The eternity of love lies in death

It wasn’t just an obsession, stopping Longley infront of the novel “forty rules of love”.

It was one of those moments that my state of mind maybe ripe for a major intersecting decision …

The novel is an interchange (I have no idea what this word means) between two times, a current miserable married woman who falls in love with a writer through email exchange, and Rumi, the infamous Sufi poet and his “strange” love exchange of poems that have ben dedicated to his “male-friend” Shams.

Many things stopped me in the story of Rumi. I have always questioned the medieval times of Islamic literature and homosexual direct discourse. Being a Muslim who is officially homophobic by nature and birth, aroused my curiosity for years and made me explore that world in what seemed to be daring, when I n reality it wasn’t except just removing some dust of Arabic literature that has been there all the time and was and still is taught at our school systems.
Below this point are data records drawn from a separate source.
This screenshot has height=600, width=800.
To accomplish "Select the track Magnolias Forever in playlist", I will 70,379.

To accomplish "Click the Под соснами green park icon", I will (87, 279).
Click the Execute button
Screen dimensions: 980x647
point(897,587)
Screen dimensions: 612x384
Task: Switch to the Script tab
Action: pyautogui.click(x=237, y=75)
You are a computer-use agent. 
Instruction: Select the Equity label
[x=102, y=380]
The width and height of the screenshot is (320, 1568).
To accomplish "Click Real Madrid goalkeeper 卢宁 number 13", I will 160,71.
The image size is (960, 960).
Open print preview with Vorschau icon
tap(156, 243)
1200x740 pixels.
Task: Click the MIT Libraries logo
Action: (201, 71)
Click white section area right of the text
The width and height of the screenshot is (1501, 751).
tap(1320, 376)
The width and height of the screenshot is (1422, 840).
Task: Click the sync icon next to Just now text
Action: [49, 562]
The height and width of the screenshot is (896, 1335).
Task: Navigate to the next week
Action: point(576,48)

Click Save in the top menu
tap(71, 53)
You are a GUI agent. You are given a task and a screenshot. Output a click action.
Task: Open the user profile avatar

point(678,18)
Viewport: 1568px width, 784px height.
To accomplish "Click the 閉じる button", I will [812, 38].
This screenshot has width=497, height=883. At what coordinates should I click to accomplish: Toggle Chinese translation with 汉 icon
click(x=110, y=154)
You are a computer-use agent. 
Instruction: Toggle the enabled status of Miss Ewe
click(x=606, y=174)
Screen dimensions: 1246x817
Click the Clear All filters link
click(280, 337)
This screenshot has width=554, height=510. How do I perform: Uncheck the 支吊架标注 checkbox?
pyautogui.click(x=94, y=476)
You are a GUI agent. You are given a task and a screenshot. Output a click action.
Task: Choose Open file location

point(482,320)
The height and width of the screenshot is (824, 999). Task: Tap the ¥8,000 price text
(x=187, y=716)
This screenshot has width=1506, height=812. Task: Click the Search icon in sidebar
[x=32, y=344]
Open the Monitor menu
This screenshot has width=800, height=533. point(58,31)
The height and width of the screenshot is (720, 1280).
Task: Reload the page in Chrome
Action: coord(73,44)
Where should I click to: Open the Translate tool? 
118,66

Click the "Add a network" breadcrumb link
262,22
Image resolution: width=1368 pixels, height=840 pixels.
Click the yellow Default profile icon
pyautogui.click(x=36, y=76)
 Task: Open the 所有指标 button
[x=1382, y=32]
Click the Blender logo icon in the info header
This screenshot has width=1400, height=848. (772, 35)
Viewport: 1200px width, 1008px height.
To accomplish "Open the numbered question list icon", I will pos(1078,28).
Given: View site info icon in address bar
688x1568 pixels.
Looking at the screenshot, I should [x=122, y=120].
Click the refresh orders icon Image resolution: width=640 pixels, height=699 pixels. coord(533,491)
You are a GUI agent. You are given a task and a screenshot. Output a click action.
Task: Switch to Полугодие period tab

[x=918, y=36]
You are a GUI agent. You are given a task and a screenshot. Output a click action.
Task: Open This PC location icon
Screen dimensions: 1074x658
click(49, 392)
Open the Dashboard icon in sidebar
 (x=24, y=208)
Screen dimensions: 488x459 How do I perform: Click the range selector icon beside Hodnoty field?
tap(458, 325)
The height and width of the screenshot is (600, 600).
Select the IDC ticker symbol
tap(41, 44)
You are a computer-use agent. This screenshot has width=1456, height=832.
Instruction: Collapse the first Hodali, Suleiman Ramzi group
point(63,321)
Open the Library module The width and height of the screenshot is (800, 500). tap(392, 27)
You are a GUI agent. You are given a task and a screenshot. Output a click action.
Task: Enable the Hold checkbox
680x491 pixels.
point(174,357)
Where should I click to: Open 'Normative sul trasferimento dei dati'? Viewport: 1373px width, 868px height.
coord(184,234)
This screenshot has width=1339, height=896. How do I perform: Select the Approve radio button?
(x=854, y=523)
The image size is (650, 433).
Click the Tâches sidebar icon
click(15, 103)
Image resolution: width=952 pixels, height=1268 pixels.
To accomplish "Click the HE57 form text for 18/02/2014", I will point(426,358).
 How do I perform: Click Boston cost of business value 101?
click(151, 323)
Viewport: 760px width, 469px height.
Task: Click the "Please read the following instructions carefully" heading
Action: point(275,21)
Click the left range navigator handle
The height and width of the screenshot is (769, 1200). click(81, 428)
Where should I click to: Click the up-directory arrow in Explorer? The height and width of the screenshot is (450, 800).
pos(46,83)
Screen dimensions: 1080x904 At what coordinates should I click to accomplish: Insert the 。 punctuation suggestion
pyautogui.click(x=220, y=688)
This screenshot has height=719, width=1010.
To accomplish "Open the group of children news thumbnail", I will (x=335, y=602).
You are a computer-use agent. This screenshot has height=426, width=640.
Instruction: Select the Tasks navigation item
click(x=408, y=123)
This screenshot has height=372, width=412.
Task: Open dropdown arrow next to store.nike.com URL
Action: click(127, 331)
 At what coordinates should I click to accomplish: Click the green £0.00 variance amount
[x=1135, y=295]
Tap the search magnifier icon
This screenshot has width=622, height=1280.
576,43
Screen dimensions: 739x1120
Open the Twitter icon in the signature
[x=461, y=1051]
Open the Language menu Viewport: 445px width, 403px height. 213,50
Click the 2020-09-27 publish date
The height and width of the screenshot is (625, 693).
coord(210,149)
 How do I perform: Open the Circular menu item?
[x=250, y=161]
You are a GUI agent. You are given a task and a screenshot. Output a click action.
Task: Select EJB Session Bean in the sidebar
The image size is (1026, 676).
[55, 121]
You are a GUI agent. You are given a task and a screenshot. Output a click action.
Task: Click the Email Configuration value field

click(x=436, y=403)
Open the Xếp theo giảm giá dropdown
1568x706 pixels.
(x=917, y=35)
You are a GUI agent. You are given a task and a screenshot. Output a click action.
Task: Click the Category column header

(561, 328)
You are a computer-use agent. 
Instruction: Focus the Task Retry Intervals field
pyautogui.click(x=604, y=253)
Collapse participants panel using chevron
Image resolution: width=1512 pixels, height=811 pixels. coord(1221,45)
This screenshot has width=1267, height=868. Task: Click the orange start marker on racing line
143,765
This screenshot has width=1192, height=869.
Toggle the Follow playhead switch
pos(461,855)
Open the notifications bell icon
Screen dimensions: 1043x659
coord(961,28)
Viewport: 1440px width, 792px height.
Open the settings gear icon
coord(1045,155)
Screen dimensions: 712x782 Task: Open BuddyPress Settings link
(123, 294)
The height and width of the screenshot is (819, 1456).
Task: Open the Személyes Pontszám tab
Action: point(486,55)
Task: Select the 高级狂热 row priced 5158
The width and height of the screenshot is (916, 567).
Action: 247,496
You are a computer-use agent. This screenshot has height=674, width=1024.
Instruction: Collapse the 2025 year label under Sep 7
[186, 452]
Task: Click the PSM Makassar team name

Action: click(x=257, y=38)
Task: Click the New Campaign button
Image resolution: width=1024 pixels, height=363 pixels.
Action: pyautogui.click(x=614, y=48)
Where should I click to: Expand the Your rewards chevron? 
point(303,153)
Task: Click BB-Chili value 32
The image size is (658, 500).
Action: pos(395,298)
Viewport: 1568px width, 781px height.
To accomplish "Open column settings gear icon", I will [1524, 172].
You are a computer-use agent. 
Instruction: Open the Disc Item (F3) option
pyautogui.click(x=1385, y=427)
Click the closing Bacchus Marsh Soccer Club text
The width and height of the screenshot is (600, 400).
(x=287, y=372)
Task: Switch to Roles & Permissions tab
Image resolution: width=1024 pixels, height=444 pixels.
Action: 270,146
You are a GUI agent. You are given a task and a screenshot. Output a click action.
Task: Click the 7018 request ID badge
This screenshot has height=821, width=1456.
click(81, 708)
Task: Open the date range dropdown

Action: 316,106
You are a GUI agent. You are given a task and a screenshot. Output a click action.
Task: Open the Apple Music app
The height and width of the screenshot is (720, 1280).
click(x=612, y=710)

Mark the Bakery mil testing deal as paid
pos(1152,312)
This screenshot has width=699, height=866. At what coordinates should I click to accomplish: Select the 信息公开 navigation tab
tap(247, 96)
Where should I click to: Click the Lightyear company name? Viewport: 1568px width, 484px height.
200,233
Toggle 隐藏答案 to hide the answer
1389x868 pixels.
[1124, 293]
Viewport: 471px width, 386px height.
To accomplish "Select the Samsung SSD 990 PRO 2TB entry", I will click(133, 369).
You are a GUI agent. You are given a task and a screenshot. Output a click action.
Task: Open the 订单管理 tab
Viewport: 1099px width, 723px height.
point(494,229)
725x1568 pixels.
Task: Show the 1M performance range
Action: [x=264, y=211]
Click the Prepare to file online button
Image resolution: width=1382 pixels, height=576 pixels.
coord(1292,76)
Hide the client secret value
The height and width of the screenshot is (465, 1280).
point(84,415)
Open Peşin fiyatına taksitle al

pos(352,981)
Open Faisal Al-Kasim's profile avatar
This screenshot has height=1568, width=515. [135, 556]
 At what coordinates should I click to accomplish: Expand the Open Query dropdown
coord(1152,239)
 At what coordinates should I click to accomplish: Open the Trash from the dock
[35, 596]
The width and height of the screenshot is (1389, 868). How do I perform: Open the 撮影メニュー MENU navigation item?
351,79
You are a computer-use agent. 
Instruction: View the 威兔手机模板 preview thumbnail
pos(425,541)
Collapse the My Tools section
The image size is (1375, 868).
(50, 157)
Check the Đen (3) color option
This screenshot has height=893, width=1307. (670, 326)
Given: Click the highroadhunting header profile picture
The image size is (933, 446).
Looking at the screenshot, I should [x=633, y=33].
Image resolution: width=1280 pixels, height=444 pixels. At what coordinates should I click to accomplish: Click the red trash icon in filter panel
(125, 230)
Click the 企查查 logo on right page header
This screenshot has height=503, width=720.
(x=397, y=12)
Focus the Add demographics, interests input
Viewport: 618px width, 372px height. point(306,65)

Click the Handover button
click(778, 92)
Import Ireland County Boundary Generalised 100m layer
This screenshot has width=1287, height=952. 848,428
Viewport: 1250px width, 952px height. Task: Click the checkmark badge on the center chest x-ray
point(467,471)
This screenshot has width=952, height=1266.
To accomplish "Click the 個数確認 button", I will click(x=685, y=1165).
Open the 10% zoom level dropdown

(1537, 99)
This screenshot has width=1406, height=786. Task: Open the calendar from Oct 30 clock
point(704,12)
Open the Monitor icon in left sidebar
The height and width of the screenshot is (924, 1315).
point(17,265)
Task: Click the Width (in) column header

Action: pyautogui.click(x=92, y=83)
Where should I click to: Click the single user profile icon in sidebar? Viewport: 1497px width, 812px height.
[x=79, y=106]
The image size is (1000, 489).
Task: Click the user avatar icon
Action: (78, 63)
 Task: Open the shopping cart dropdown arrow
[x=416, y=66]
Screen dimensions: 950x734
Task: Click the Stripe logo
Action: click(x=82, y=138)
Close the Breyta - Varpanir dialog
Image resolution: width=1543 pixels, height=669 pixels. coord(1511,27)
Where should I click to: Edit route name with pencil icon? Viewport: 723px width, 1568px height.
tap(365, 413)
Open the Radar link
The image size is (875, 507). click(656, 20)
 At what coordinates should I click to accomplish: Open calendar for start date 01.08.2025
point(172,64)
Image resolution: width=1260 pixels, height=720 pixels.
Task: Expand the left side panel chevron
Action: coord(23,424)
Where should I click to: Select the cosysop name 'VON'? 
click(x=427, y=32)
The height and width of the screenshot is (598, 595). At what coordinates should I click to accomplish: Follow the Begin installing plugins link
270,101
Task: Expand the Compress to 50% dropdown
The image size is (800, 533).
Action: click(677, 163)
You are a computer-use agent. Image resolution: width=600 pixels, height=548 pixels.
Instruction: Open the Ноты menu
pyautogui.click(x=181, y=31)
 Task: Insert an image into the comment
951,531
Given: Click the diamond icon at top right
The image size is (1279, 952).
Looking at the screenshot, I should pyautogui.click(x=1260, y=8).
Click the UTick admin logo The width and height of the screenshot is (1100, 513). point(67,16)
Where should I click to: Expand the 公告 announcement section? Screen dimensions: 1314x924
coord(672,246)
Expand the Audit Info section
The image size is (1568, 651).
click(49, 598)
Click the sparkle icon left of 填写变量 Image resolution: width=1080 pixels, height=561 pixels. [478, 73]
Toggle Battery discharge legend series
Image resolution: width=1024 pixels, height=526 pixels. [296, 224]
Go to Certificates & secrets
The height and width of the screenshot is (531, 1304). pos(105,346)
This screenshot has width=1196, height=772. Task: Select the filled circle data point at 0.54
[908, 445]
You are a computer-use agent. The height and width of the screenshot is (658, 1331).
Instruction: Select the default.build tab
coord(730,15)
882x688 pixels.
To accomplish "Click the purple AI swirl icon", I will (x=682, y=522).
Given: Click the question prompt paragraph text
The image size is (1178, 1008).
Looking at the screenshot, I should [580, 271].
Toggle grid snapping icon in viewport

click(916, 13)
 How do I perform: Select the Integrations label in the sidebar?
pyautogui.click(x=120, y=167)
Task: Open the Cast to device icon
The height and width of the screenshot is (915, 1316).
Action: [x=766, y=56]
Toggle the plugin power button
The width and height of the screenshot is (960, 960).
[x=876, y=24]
I have in many ways overgrown, the homophobic sentiments since then, and I tend to leave it for what it is … at the end emotions are a strange setup of strings, that somehow souls intervene in it, and bodies in their sexes are nothing but a tool.

Homosexual relations are not my topic today though …

Rumi and his love to Shams. In an amazing switch I would say, Rumi’s love was so huge, was so enormous and true, he did manage to convey that love to that man for what it was, and not for whom it was addressed to. He made even those who resent the idea of male-to-male love, believe his love to that man as if it was the holy meeting of outreach inside the love of God.

But as in all stories of love……

The most powerful remains in that which death overshadowed…

Somehow if those romances continued inside a life, they would have definitely ended in anger and revenge. But somehow, death laid out sorrow and pain in the most beautiful eternal texture that immortalized love.